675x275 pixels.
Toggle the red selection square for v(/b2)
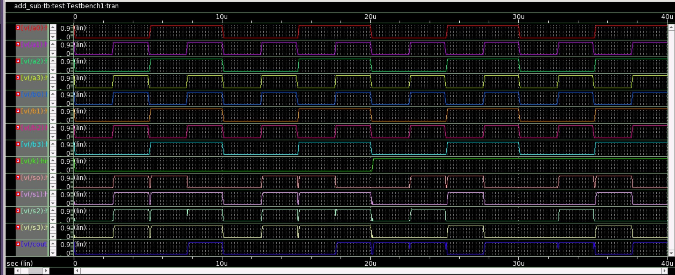[18, 128]
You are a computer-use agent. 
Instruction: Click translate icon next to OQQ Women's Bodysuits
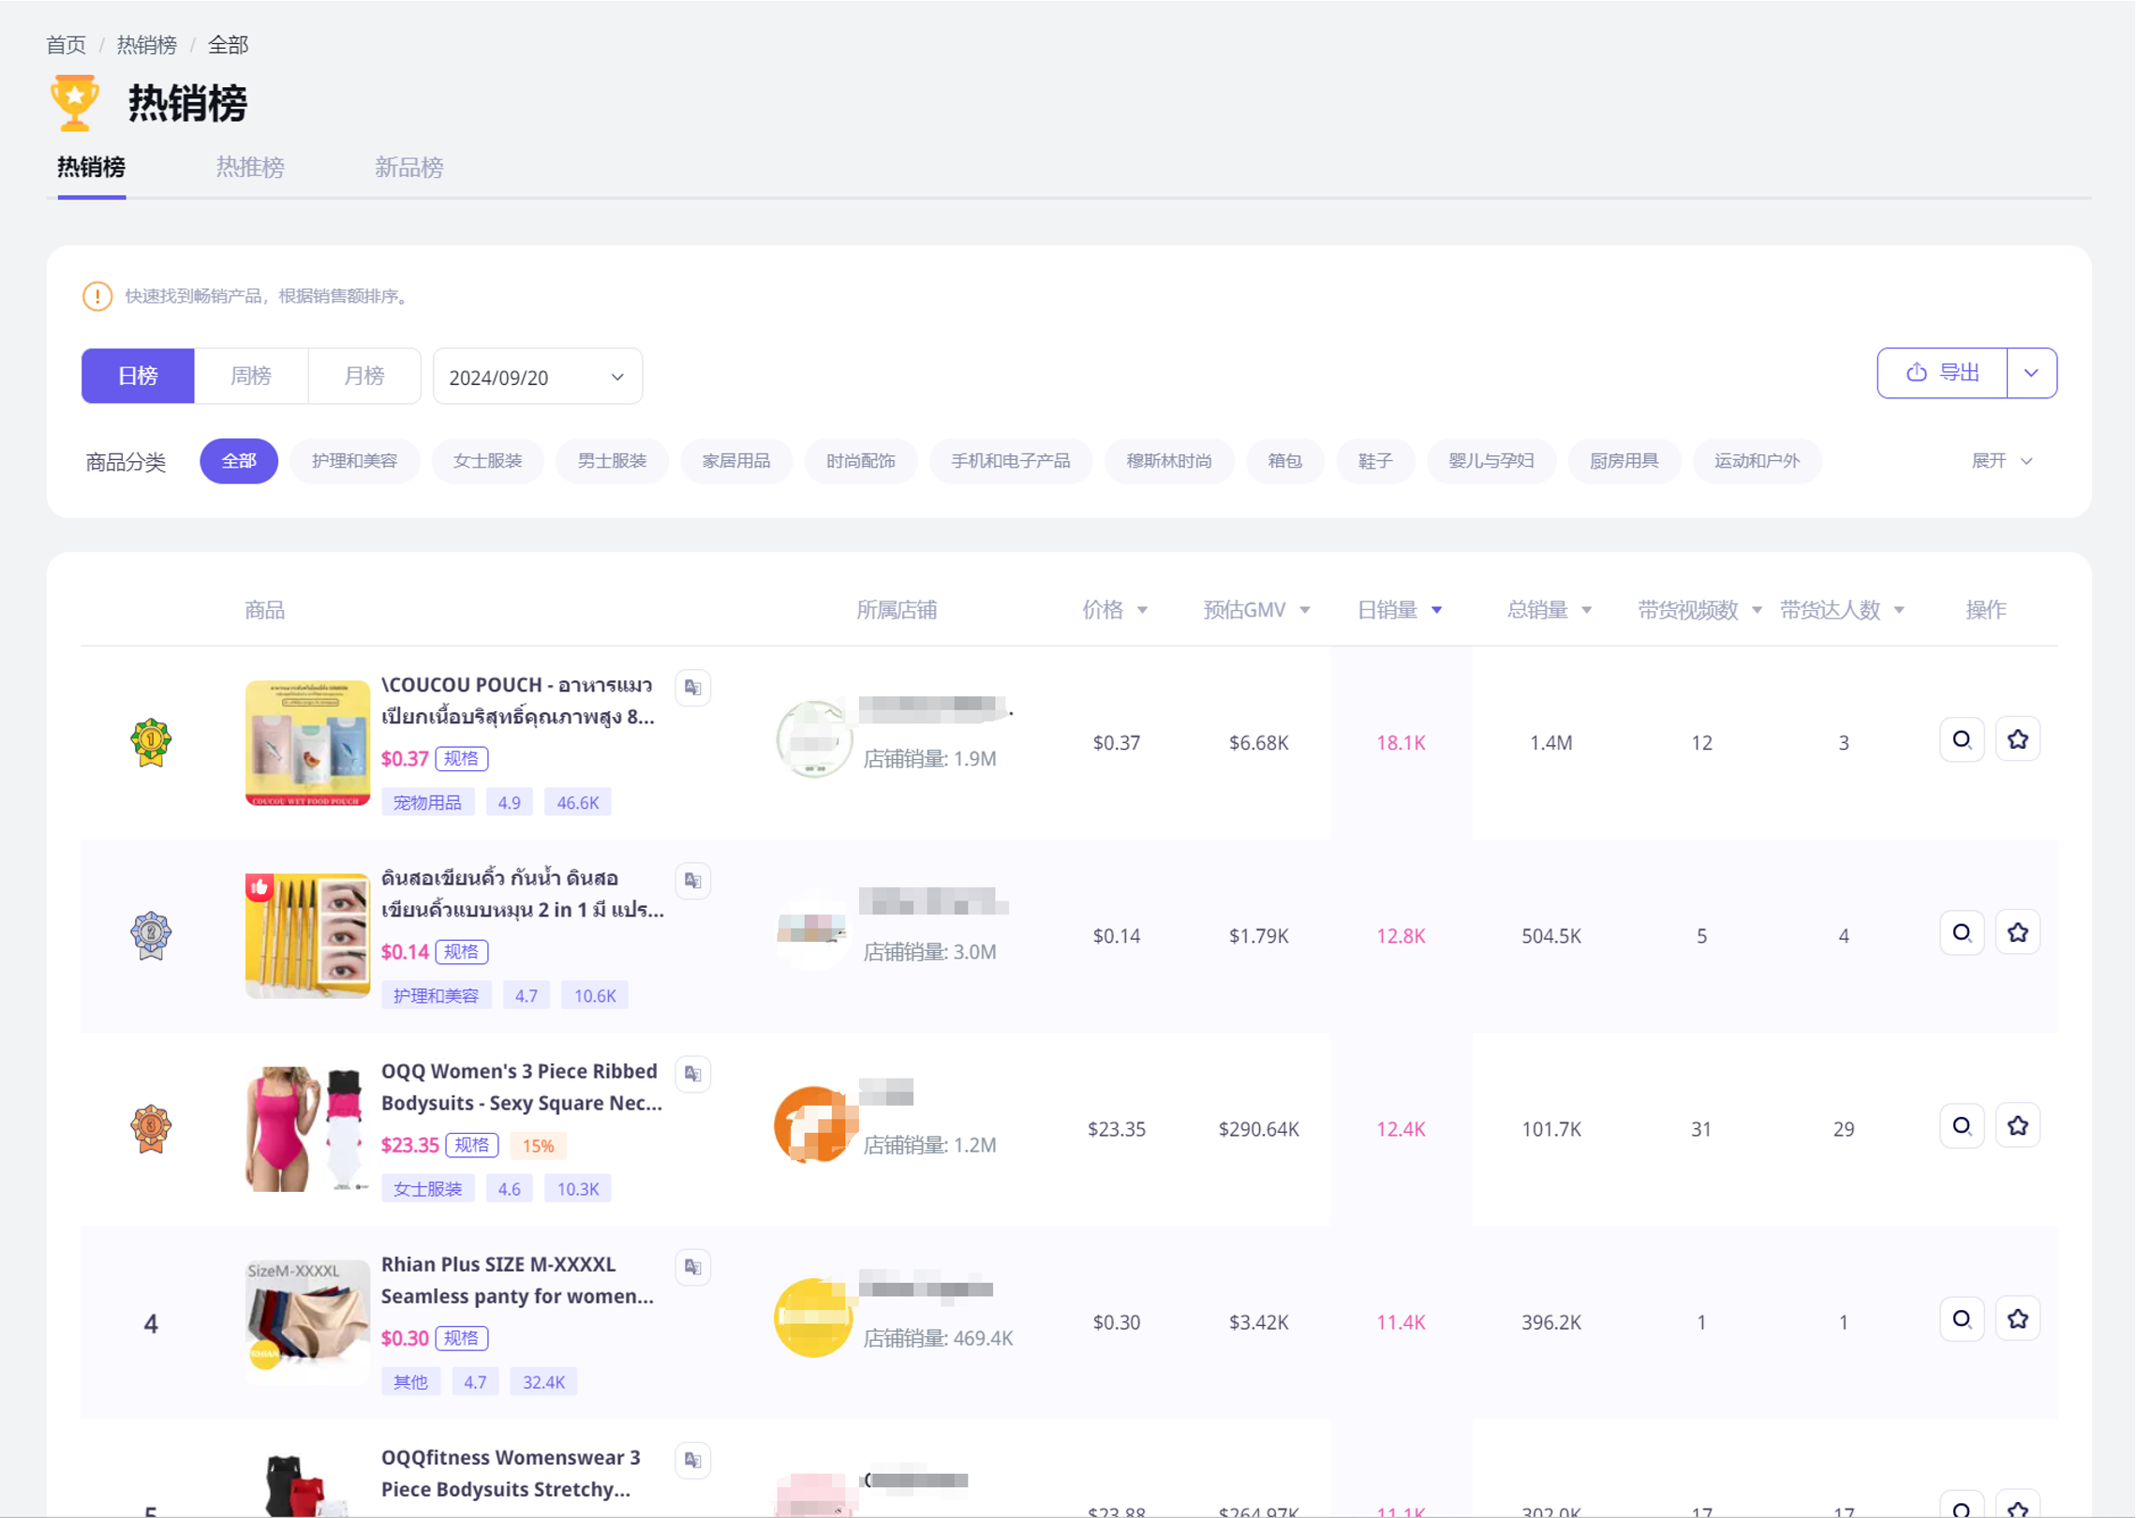click(x=692, y=1073)
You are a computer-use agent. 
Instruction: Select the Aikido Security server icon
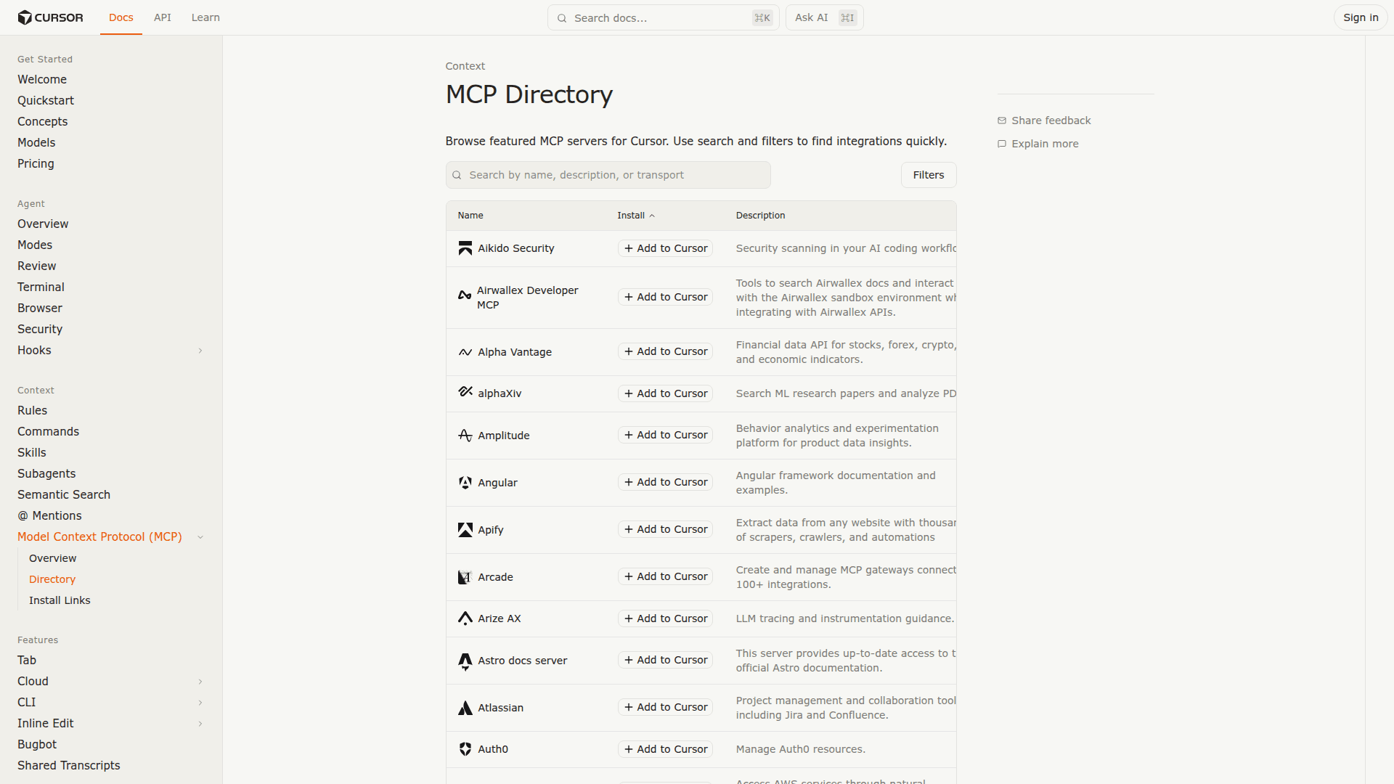(465, 248)
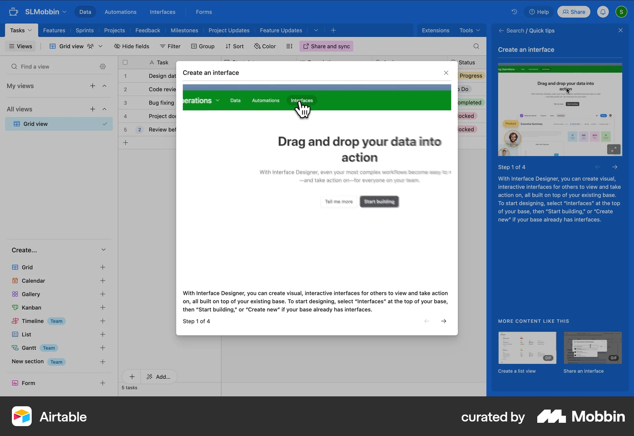The image size is (634, 436).
Task: Click the Find a view search field
Action: pos(50,66)
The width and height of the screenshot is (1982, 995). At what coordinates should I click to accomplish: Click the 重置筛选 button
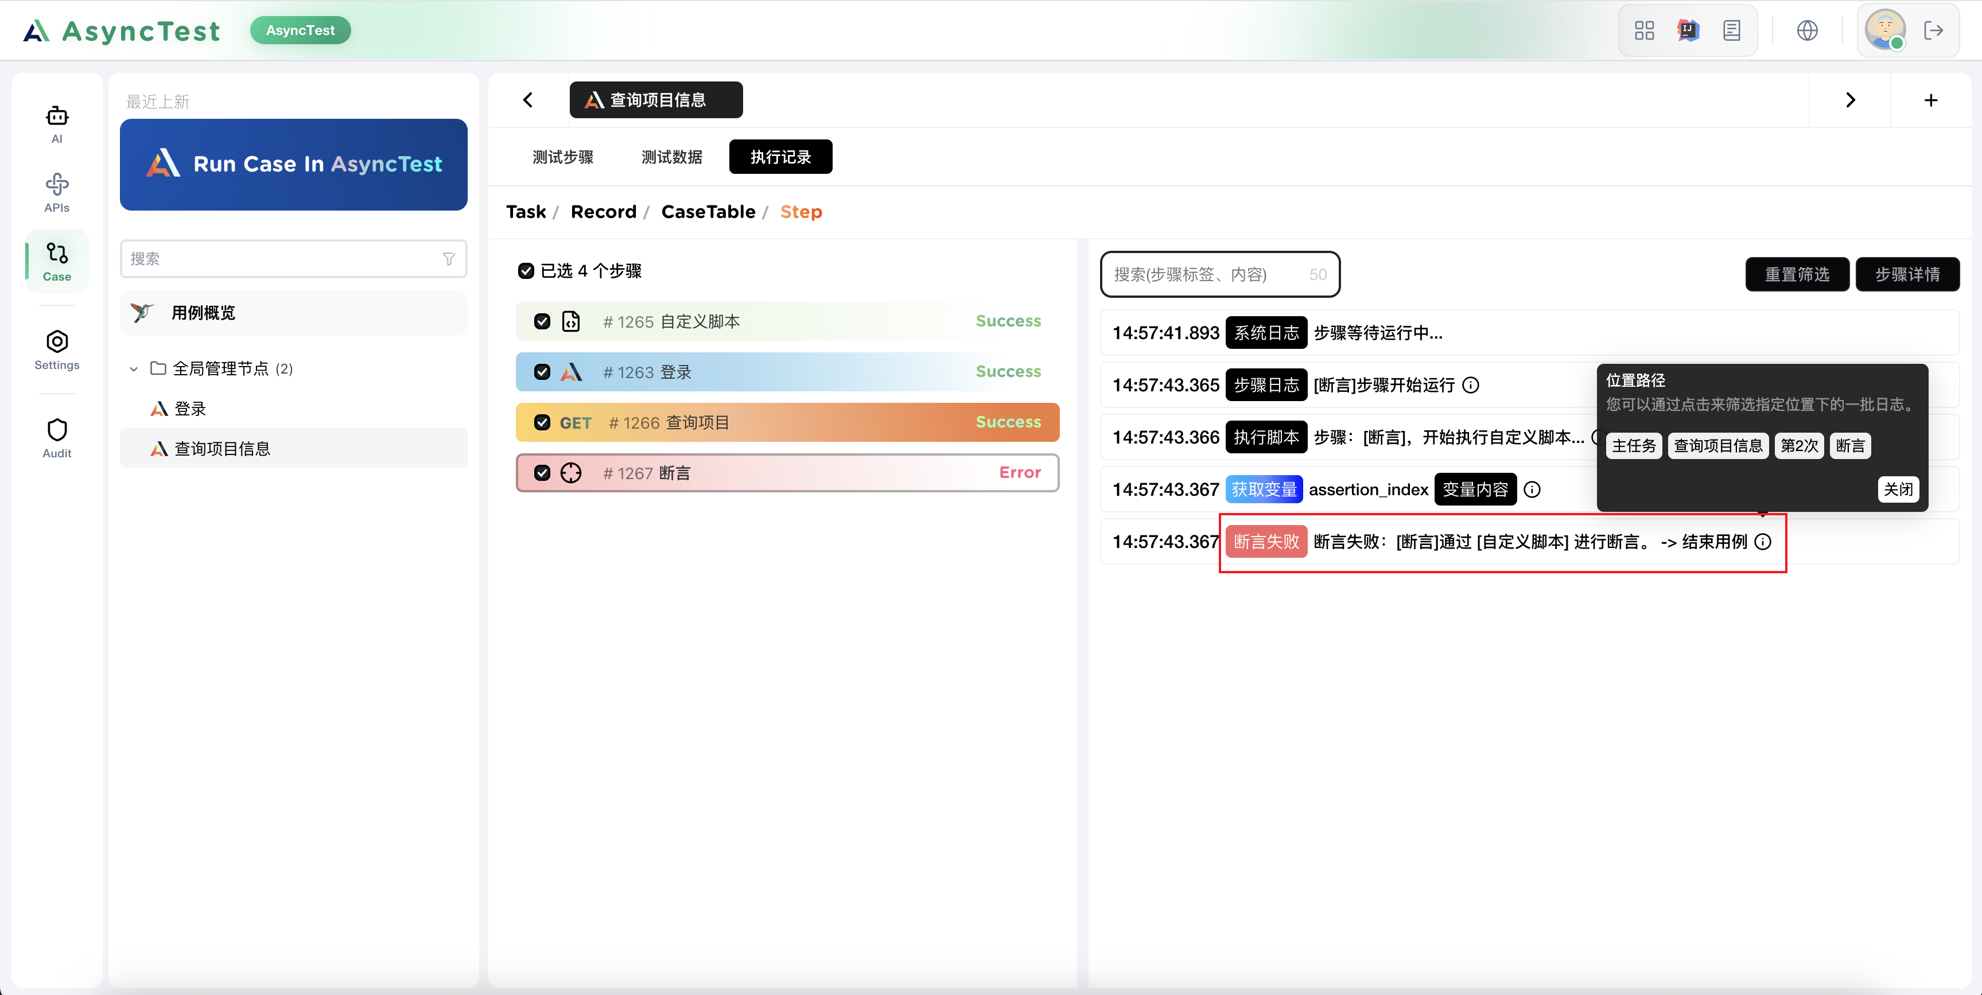click(x=1797, y=275)
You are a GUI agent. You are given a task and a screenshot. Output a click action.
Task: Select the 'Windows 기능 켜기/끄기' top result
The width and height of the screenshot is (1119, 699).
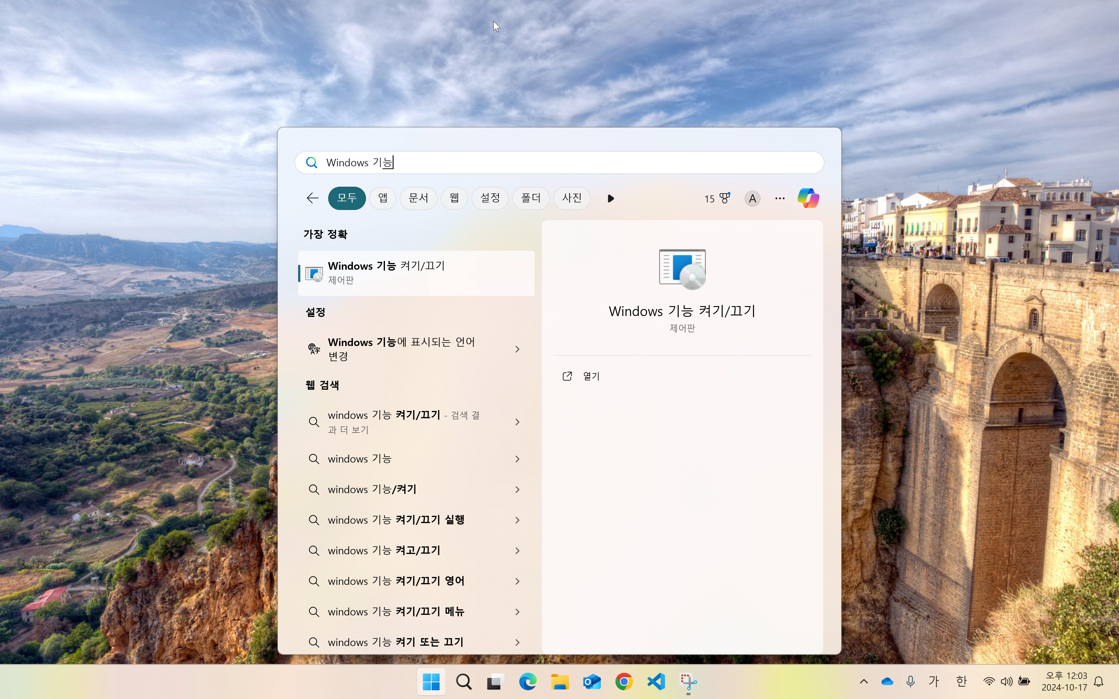coord(415,273)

|---|

§ **PROBLEM DETAILS**:
When copying the listing, print each line exactly but leave out every picture.

§ **TASK ANSWER**:
675x275 pixels.
Toggle the red selection square for v(/b2)
[18, 128]
You are a computer-use agent. 
Instruction: Click translate icon next to OQQ Women's Bodysuits
click(x=692, y=1073)
You are a computer-use agent. 
Instruction: Select the Aikido Security server icon
(465, 248)
The image size is (634, 436).
Task: Click the Find a view search field
Action: pos(50,66)
The width and height of the screenshot is (1982, 995). At what coordinates should I click to accomplish: Click the 重置筛选 button
click(x=1797, y=275)
You are a GUI agent. You are given a task and a screenshot. Output a click action.
Task: Select the 'Windows 기능 켜기/끄기' top result
The width and height of the screenshot is (1119, 699).
coord(415,273)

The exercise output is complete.